Gregory Bonnell: When we think of all the challenges we’re facing right now – and there’s no shortage of challenges or things to worry about – it makes sense to tread cautiously. If we were bullish on space, what could be going right in terms of corporate bond investing given the broader economic backdrop? What could actually unravel in the world where we’d start to say, hey, I’m feeling a little more excited about the space?

Benjamin Chim: Well I think if central banks handle inflation better than we expect and what the market is expecting right now that would certainly be hugely positive for spreads and risk and risk premia because that could potentially lead to a soft landing which they are going to have a hard time have to meet could come to fruition. And when that happens, we’re sure to see a rally in all risk markets, including corporate bonds. And the potential corporate bond yields are actually pretty decent considering the all-in yields, right? You’re set for some pretty decent long-term returns, as the yield in the investment-grade market is currently 4.7%. The yield in the high-yield market is currently around 8%. That’s a lot higher than we’ve seen this year.

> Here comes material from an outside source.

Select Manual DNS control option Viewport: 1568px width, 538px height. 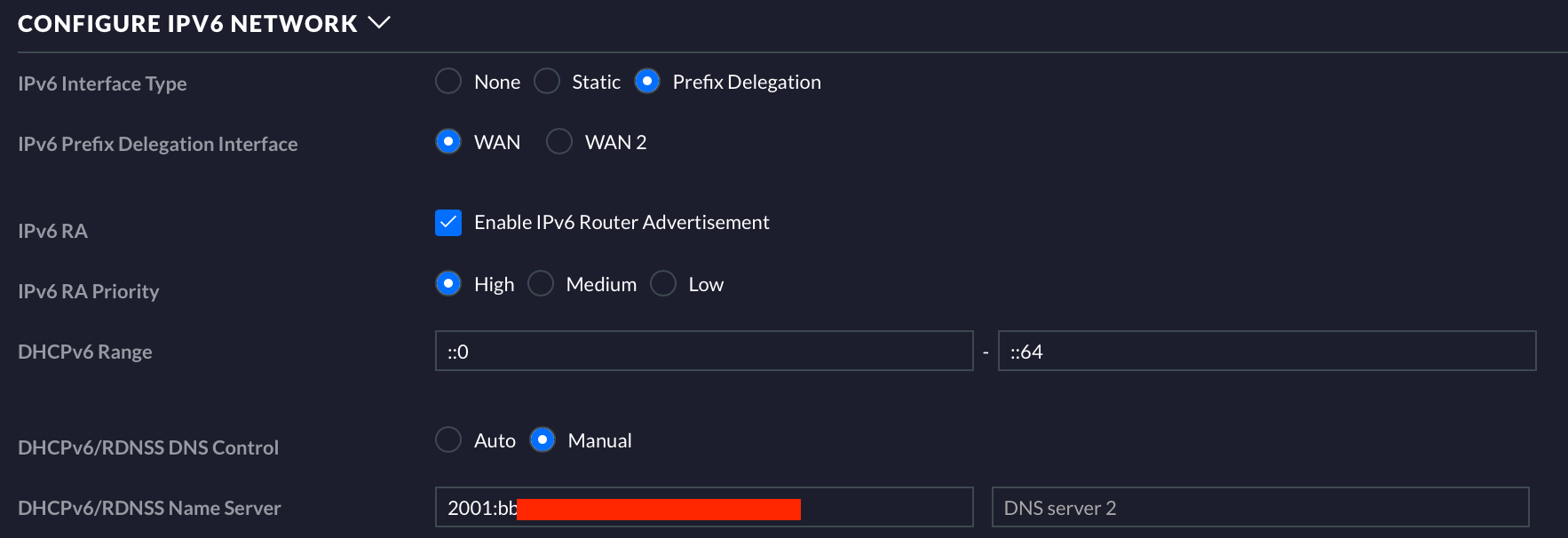tap(542, 440)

Of course, the concern we have overall with the corporate bond market is that if you look closely at this yield number, the risk premium, the spread for owning corporate bonds is not as attractive as you typically see in a recessionary period. So the investment grade spread is currently 145 basis points or 1.45% versus government bonds. And in high yield, it’s 480 basis points, or 4.8%. And typically in recessions you see the spread is much wider. For example, in COVID, the high yield spread hit 1,000 basis points, or 10% more. And investment grade, we saw 400 basis points. So at 145, at 480 we’re not even half of that. And we’d like to see more of that concern in relation to the downside scenario that we talked about, which is priced into the markets a little more.

So if you’re investing in corporate bonds, yes, there’s pretty good potential for long-term returns based on the yields. However, because of the spreads, you need to be prepared for reasonable volatility.

Gregory Bonnell: Well, the risk, of course, and the reward, you’re trying to balance that in terms of what kind of investment decisions you want to make. It’s interesting when you talk about making that headline return, and it can look attractive. But you have to go below the surface to find out what exactly is happening. It sounds even more important. I’m thinking of dividend payers and someone who, if they are — if they’re investing in high-yield companies. And they say, oh, look at the size of that dividend. Then you have to ask the question, OK, that’s a nice number. Why is the number there? What is happening beneath the surface of this number?

Benjamin Chim: Yes. The same could be said for credit, right? What’s happening beneath the surface is that things can level out – yields can go even higher and spreads can go even higher because we’re not in a market gone haywire right now, right? We are not in a situation where credit quality is a major concern. It’s more about tariffs. It’s more about inflation. And if concerns shift in that direction, there could be more volatility.